#### Texte proposé:
Réfugiés ukrainiens : accueil, témoignages, initiatives

par Dominique Boutel

Durant une dizaine de jours, l’accueil des réfugiés ukrainiens arrivant à Paris, était assuré porte de La Chapelle.

La file était longue devant le 39 rue des Cheminots, centre d’accueil unique des Ukrainiens fuyant leur pays : visages fatigués de femmes, de jeunes enfants, mais aussi de jeunes hommes attendant plus ou moins patiemment qu’on les laisse entrer. « La plupart viennent d’arriver, ils étaient dans le bus ou le train toute la nuit, et certains sont partis depuis plusieurs jours » expliquait l’un des salariés de France terre d’asile, gestionnaire de cet accueil. Tout le monde ou presque a un téléphone à la main : nouvelles du pays, demandes d’informations, tentatives de s’orienter… « On est débordé », avoue ce salarié qui filtre les entrées. Des barrières ont fini par être installées pour délimiter deux files : ceux qui viennent trouver un hébergement d’urgence et ceux qui viennent remplir les papiers administratifs pour un titre de séjour.

Le nombre d’exilés augmente quotidiennement, de façon exponentielle on s’en doute : au départ, environ 200 personnes par jour, depuis le 7 mars, 400 à 500 personnes voire plus. France terre d’asile gère le flot des arrivants dans ses nouveaux locaux de la rue des Cheminots, plus spacieux que les anciens de la rue Doudeauville. Des infirmiers du Samu social accompagnent les personnes fragiles ou nécessitant des soins, ainsi que la Croix Rouge. Au rez-de chaussée, après l’accueil, l’Armée du salut organise la distribution d’en-cas et de boissons, ainsi que des paniers repas fournis par la ville. Un espace est aménagé pour permettre de prendre un peu de repos. Une zone est également organisée spécifiquement pour les enfants, avec des jeux, du matériel de dessin. Du personnel de la Ville, intervenant habituellement en centres de loisirs, encadre les activités, avec l’aide de bénévoles traducteurs. Et en attendant leur transfert, les enfants sont conduits à l’école Eva Kotchever, située à une rue de là, pour d’autres activités, avant leur nouveau départ.

#### Enregistrements conservés:
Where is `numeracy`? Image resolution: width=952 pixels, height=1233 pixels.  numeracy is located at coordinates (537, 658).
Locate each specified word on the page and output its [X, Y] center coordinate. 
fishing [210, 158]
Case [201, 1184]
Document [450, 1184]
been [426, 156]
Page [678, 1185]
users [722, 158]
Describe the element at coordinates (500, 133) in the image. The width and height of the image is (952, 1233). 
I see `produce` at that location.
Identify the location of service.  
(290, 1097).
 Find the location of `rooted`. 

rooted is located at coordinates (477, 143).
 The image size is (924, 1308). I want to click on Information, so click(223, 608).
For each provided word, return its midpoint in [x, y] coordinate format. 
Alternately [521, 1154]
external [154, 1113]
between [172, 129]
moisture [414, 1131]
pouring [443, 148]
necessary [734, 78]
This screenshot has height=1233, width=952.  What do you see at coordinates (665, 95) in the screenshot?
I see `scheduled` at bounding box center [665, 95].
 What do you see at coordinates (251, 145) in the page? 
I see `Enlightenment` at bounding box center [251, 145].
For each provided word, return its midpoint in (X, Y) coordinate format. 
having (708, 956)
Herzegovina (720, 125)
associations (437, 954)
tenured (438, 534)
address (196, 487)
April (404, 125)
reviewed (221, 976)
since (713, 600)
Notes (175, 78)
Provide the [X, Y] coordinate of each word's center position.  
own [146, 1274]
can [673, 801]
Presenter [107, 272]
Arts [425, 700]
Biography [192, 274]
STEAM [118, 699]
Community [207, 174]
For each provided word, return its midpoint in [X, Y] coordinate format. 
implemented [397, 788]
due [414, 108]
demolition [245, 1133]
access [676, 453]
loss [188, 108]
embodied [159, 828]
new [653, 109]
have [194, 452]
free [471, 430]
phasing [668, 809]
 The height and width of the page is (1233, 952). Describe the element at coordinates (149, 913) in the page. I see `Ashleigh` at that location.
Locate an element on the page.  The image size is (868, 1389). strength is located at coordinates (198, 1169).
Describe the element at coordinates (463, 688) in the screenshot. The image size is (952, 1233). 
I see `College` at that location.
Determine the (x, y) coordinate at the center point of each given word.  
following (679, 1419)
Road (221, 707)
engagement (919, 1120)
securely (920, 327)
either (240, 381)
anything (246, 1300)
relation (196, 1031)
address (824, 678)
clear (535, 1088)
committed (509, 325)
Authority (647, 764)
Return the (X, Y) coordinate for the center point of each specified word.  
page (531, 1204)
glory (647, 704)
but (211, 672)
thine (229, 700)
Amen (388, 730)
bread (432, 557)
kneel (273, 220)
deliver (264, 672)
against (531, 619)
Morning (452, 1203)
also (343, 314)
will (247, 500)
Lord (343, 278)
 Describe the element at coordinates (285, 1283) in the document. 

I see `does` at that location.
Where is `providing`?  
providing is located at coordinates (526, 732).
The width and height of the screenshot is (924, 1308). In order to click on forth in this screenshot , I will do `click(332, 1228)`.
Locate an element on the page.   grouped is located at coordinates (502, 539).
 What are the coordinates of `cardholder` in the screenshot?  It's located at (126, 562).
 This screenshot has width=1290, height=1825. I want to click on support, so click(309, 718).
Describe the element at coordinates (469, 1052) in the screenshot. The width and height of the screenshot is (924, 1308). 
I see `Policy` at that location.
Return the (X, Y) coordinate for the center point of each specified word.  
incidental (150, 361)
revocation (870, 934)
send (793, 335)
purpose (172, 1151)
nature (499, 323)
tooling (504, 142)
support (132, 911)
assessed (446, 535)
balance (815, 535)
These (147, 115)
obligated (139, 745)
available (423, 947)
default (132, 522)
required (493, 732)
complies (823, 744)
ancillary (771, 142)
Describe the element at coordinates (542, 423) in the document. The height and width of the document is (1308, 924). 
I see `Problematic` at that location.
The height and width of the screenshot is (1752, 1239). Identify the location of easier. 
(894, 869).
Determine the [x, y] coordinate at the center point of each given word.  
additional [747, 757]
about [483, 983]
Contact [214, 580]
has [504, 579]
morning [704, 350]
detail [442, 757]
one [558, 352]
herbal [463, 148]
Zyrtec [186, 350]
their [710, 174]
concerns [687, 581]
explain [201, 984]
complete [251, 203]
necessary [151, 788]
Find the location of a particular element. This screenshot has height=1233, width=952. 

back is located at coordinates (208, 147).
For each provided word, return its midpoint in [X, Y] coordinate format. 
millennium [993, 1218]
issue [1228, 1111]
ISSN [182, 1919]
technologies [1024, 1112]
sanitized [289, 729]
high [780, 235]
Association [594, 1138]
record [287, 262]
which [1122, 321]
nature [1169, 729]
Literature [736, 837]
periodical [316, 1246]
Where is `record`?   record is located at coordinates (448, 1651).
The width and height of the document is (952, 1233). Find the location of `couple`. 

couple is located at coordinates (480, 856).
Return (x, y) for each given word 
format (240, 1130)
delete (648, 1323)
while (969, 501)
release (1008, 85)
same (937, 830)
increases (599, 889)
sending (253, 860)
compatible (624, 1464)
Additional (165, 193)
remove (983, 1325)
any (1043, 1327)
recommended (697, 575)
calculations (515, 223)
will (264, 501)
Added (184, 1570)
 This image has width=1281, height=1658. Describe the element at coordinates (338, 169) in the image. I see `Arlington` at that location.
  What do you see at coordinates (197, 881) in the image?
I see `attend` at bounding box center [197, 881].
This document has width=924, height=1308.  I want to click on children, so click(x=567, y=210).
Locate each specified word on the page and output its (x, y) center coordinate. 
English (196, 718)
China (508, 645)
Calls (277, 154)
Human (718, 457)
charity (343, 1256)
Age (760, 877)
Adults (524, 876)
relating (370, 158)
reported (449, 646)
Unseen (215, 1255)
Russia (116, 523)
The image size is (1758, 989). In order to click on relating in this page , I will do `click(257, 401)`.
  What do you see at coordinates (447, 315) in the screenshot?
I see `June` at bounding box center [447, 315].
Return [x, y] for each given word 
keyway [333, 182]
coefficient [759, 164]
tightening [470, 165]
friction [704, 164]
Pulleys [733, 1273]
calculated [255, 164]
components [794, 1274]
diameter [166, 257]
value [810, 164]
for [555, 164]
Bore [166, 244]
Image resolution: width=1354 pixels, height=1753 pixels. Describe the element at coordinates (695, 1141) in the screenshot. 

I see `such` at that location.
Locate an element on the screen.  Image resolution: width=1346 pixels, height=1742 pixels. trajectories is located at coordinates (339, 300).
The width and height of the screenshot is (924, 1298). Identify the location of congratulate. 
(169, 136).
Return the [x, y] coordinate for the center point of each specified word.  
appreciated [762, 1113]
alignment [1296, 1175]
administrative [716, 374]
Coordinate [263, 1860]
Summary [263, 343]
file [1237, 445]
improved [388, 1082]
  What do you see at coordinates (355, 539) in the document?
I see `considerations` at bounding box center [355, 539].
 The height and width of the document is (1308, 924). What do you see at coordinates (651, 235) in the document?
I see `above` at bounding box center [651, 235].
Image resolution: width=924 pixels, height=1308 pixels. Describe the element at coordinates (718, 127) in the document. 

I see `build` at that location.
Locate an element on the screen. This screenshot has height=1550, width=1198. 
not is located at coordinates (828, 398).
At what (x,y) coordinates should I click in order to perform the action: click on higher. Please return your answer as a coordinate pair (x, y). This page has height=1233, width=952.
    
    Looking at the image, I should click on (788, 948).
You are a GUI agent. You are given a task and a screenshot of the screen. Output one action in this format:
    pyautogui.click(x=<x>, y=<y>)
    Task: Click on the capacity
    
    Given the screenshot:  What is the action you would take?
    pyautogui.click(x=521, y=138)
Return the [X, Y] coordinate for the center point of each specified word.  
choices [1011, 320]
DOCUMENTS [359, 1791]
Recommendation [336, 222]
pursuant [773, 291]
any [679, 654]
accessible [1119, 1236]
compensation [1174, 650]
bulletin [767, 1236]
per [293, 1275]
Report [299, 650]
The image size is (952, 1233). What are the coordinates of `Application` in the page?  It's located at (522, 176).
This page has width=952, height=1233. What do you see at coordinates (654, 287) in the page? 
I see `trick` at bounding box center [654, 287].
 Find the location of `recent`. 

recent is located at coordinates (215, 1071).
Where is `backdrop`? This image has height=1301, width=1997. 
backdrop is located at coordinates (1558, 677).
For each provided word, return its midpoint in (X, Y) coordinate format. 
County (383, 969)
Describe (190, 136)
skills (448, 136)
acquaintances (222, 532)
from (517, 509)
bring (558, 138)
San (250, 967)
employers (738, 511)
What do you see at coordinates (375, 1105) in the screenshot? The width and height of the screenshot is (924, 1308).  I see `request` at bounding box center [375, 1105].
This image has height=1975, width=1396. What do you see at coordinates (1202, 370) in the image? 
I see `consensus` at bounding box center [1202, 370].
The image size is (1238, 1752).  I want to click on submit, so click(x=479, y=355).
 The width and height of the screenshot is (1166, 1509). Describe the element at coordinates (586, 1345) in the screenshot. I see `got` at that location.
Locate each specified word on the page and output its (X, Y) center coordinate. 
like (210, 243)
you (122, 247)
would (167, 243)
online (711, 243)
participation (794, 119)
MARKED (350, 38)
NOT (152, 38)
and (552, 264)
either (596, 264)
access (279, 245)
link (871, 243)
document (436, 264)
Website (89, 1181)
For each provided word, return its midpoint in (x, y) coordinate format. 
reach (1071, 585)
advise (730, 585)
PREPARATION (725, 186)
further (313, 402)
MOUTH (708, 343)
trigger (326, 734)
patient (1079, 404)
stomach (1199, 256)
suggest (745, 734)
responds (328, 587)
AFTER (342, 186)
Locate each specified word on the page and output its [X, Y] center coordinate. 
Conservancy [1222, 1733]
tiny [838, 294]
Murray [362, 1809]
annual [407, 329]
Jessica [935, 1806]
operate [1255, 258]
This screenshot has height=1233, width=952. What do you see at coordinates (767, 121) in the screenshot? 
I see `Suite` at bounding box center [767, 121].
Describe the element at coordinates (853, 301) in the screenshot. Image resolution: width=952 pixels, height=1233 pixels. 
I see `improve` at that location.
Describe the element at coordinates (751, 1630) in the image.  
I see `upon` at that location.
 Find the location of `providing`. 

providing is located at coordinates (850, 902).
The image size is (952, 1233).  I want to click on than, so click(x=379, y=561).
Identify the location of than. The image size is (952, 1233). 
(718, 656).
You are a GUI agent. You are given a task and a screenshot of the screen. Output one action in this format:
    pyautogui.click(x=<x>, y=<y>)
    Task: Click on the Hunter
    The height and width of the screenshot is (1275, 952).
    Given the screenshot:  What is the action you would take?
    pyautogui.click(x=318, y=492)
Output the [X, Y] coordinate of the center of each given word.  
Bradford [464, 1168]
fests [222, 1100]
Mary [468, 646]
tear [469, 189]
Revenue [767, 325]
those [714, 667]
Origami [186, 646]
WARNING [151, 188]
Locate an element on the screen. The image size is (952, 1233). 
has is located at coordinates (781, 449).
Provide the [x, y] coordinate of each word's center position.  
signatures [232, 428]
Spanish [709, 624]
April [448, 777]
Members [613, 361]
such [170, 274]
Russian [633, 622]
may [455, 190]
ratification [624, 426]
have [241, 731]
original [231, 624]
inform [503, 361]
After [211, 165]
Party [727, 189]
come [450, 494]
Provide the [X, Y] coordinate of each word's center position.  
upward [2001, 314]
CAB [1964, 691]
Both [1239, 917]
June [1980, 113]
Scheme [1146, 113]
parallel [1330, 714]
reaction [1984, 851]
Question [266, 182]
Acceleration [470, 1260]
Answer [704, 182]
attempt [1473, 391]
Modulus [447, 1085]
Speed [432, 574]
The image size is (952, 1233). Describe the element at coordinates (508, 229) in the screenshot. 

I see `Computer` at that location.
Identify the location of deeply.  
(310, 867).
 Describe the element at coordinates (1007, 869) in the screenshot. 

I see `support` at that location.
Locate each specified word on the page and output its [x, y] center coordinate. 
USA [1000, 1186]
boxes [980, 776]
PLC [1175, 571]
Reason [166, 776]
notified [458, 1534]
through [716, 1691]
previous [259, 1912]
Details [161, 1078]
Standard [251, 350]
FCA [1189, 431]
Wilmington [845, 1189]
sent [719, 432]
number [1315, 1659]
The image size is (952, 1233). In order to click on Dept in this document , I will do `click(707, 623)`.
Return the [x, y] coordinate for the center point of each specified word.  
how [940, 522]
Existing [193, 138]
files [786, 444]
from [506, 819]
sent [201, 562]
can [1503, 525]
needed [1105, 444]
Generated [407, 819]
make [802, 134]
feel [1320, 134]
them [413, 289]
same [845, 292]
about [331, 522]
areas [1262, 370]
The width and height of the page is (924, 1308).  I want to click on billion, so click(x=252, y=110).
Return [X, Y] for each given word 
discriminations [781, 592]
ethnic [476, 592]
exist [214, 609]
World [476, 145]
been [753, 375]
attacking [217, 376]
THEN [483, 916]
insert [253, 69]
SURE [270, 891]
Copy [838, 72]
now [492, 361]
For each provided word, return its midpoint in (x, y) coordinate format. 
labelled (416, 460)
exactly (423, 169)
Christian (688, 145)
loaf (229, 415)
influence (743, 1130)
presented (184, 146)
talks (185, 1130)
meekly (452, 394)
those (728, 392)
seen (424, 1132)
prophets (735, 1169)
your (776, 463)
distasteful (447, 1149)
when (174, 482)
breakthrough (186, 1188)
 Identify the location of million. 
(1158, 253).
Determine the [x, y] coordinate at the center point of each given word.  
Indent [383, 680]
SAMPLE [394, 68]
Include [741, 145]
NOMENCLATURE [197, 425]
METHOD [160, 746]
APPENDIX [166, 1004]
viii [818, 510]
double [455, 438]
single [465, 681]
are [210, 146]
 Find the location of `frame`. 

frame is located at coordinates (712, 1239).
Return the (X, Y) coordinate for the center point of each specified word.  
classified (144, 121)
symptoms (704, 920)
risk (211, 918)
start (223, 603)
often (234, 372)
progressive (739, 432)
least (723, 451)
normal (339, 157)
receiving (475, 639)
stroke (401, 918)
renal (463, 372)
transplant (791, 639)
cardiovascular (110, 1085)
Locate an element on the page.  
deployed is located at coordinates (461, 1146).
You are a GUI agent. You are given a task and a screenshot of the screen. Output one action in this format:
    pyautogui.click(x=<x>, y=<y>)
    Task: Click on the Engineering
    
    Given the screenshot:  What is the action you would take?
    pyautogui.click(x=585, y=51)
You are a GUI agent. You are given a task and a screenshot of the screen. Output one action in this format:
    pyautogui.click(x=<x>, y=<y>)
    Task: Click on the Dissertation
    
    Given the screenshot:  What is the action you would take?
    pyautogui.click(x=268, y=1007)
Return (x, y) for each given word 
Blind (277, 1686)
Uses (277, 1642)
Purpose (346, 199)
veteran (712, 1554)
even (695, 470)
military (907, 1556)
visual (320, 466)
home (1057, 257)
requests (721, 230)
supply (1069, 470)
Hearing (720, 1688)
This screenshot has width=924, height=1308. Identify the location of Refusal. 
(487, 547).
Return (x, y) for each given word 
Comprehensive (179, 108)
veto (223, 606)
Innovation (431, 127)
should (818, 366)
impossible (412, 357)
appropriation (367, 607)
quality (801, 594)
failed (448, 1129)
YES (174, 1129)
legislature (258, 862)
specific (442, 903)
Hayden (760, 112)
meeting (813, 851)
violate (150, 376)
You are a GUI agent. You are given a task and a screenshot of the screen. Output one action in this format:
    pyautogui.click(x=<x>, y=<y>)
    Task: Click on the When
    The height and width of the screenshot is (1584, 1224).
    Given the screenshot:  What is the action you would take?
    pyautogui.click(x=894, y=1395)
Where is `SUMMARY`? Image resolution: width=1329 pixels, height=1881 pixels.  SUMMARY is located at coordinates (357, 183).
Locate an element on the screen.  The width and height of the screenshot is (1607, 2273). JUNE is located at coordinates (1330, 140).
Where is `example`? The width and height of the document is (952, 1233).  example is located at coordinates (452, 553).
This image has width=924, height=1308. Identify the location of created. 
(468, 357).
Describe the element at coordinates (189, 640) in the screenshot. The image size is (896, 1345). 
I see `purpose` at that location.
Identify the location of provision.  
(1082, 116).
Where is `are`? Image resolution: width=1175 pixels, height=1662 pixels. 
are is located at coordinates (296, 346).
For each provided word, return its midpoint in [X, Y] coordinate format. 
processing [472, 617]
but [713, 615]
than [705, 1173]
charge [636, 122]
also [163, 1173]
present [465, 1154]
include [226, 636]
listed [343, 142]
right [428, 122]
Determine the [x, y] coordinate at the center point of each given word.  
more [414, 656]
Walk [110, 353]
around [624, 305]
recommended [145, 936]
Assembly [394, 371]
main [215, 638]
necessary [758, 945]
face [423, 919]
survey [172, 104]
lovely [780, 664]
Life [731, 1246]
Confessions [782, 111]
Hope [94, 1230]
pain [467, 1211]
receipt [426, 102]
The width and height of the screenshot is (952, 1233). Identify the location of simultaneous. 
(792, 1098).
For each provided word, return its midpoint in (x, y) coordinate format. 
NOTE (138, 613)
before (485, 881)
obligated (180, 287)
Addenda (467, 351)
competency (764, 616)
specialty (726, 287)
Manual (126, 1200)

#### Travail demandé:
A) Présentez sous forme de tableau Markdown tout ce qui va, dans les enregistrements, de la ligne contenant « Members [613, 361] » jusqu'à celle contenant « previous [259, 1912] », ces deux lignes comprises et les lignes vides omises. Nommez les colonnes « N° » et « Ligne ».
B) Poursuivez le texte sur l'accueil des réfugiés ukrainiens à Paris à partir de sa dernière phrase.
Le texte et les enregistrements n'ont aucun lien entre eux.

#### Réponses proposées:
A)
| N° | Ligne |
|---|---|
| 1 | Members [613, 361] |
| 2 | such [170, 274] |
| 3 | Russian [633, 622] |
| 4 | may [455, 190] |
| 5 | ratification [624, 426] |
| 6 | have [241, 731] |
| 7 | original [231, 624] |
| 8 | inform [503, 361] |
| 9 | After [211, 165] |
| 10 | Party [727, 189] |
| 11 | come [450, 494] |
| 12 | Provide the [X, Y] coordinate of each word's center position.   |
| 13 | upward [2001, 314] |
| 14 | CAB [1964, 691] |
| 15 | Both [1239, 917] |
| 16 | June [1980, 113] |
| 17 | Scheme [1146, 113] |
| 18 | parallel [1330, 714] |
| 19 | reaction [1984, 851] |
| 20 | Question [266, 182] |
| 21 | Acceleration [470, 1260] |
| 22 | Answer [704, 182] |
| 23 | attempt [1473, 391] |
| 24 | Modulus [447, 1085] |
| 25 | Speed [432, 574] |
| 26 | The image size is (952, 1233). Describe the element at coordinates (508, 229) in the screenshot.  |
| 27 | I see `Computer` at that location. |
| 28 | Identify the location of deeply.   |
| 29 | (310, 867). |
| 30 |  Describe the element at coordinates (1007, 869) in the screenshot.  |
| 31 | I see `support` at that location. |
| 32 | Locate each specified word on the page and output its [x, y] center coordinate.  |
| 33 | USA [1000, 1186] |
| 34 | boxes [980, 776] |
| 35 | PLC [1175, 571] |
| 36 | Reason [166, 776] |
| 37 | notified [458, 1534] |
| 38 | through [716, 1691] |
| 39 | previous [259, 1912] |

B)
Des familles et des résidents étrangers

« Comme on accueille toute personne résidant en Ukraine, il y a énormément de familles, avec les tantes, les grands-parents, les enfants, des étrangers qui travaillaient, faisaient leurs études ou étaient mariés avec des Ukrainiens », précise la responsable en communication et plaidoyer de France terre d’asile. ’Les gens viennent d’un peu partout, d’aussi loin que Karkhiv, Kyiv (Kiev), ils fuient la crainte des bombardements et de l’invasion.« La préfecture d’Ile-de-France et l’OFII (Office français de l’immigration et de l’intégration) se sont installés au premier étage des locaux, créant ainsi un lieu unique pour faciliter les démarches administratives. La situation est en effet exceptionnelle : grâce à une décision de l’Union européenne, les Ukrainiens bénéficient de la protection temporaire, une protection immédiate qui donne accès à toute une série de droits : santé, aide sociale, accès au marché du travail et à l’éducation. On remet donc immédiatement à toute personne citoyenne ou résidant en Ukraine un »récépissé" équivalent d’un titre de séjour et valable un an, puis six mois renouvelables deux fois et une carte sur laquelle sera versée par l’État l’allocation de demandeur d’asile. Certaines familles, résidant en banlieue, sont réorientées vers les mairies concernées pour les démarches administratives.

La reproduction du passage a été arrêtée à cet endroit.